Le président de l’Assemblée nationale, Christophe Mboso N’Kodia Pwanga, a reçu en audience lundi une délégation conduite par M. Aristide Ongone Obole, représentant résident de la FAO en RDC.
Au sortir de l’audience, le représentant résident de la FAO/RDC s’est exprimé en ces termes :
« Se retrouver à l’Assemblée nationale n’a jamais été une coïncidence. C’est une rencontre qui a été prévue de la longue date. J’ai dû rencontrer à plusieurs reprises le président de l’Assemblée nationale pour préparer cette rencontre où il a été question, sur requête du gouvernement de la RDC, de mette en place en RDC l’Alliance parlementaire pour la sécurité alimentaire et nutritionnelle, qui est fonctionnelle dans les autres pays de la sous-région de la CEEAC ».
Cette alliance, a-t-il ajouté, devra se mettre en place cette semaine. C’est pour cette raison que le représentant résident s’est fait accompagner des délégation des
parlementaires du Gabon et du Congo-Brazzaville, pays qui disposent déjà de ces alliances et qui se retrouvent à Kinshasa pour appuyer le Parlement de la RDC à mettre en place cette alliance parlementaire.

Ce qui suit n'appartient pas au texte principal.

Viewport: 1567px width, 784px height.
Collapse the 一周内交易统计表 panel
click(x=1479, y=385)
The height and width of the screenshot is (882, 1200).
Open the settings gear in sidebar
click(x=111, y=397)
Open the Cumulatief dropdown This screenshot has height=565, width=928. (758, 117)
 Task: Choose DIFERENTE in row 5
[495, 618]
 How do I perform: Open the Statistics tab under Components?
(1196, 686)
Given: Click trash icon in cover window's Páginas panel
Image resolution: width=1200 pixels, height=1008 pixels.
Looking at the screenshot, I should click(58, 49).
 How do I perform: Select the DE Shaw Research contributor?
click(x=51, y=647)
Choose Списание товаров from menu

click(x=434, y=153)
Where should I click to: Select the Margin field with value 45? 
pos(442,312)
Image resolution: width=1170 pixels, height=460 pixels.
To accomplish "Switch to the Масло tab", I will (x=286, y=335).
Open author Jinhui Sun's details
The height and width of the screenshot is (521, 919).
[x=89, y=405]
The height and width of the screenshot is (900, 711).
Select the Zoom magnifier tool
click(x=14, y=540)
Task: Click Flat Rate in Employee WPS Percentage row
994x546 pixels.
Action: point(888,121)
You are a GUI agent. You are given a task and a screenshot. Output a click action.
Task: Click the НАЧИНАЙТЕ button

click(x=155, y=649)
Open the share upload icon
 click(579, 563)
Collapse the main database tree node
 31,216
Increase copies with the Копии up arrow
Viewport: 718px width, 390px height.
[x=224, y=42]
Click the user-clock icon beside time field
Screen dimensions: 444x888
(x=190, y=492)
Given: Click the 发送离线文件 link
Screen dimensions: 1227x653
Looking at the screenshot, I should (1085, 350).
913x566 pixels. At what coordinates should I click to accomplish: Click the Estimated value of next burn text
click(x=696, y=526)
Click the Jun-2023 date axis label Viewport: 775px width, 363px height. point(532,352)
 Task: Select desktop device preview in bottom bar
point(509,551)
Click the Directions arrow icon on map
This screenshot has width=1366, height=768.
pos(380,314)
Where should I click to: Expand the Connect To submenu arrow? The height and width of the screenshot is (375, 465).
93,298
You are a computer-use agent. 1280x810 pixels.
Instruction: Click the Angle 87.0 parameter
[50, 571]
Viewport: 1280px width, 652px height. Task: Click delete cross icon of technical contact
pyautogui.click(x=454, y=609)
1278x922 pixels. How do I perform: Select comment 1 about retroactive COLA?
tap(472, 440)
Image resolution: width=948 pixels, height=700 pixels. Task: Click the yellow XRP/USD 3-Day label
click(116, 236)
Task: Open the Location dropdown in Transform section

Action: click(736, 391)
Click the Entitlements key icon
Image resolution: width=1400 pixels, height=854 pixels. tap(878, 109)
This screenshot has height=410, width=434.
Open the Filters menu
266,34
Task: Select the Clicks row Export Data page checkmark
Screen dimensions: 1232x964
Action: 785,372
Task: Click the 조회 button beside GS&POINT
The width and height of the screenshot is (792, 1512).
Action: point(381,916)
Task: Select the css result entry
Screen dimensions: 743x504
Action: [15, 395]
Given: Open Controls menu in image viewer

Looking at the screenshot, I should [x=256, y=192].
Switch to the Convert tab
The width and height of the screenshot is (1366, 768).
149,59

Etant donné que la situation de la sécurité alimentaire en RDC est catastrophique, et la RDC n’est pas le seul pays de la sous-région dans cette situation, la délégation a estimé que le gouvernement seul ne parviendra pas à accorder l’importance et les moyens nécessaires à mettre en place l’Alliance parlementaire, raison pour laquelle les parlementaires doivent s’impliquer pour que ce secteur qui connait beaucoup de péripéties en RDC puisse démarrer avec l’appui des parlementaires.
Le secrétaire général du réseau au niveau de l’Afrique centrale et sénateur du Gabon Jean-René Zamba Mabo, s’est de son côté appesanti sur les missions du parlementaire.
« Trois missions essentielles d’un parlementaire : consentir l’impôt pour constituer le budget par la suite, contrôler l’action du gouvernement et de voter des lois. C’est au niveau de la constitution du budget, la prise de conscience, car l’agriculture est un domaine de souveraineté ».
Pour lui, hormis le problème d’agriculture, il y a aussi le problème de qualité de la nourriture, la qualité de la distribution et le prix.
Toutes ces questions, les parlementaires doivent s’intéresser, soit à voter des lois, soit à interroger les actifs.
Rappelons que la décision de doter l’Afrique d’Alliance avait prise deux ans passés à Brazzaville.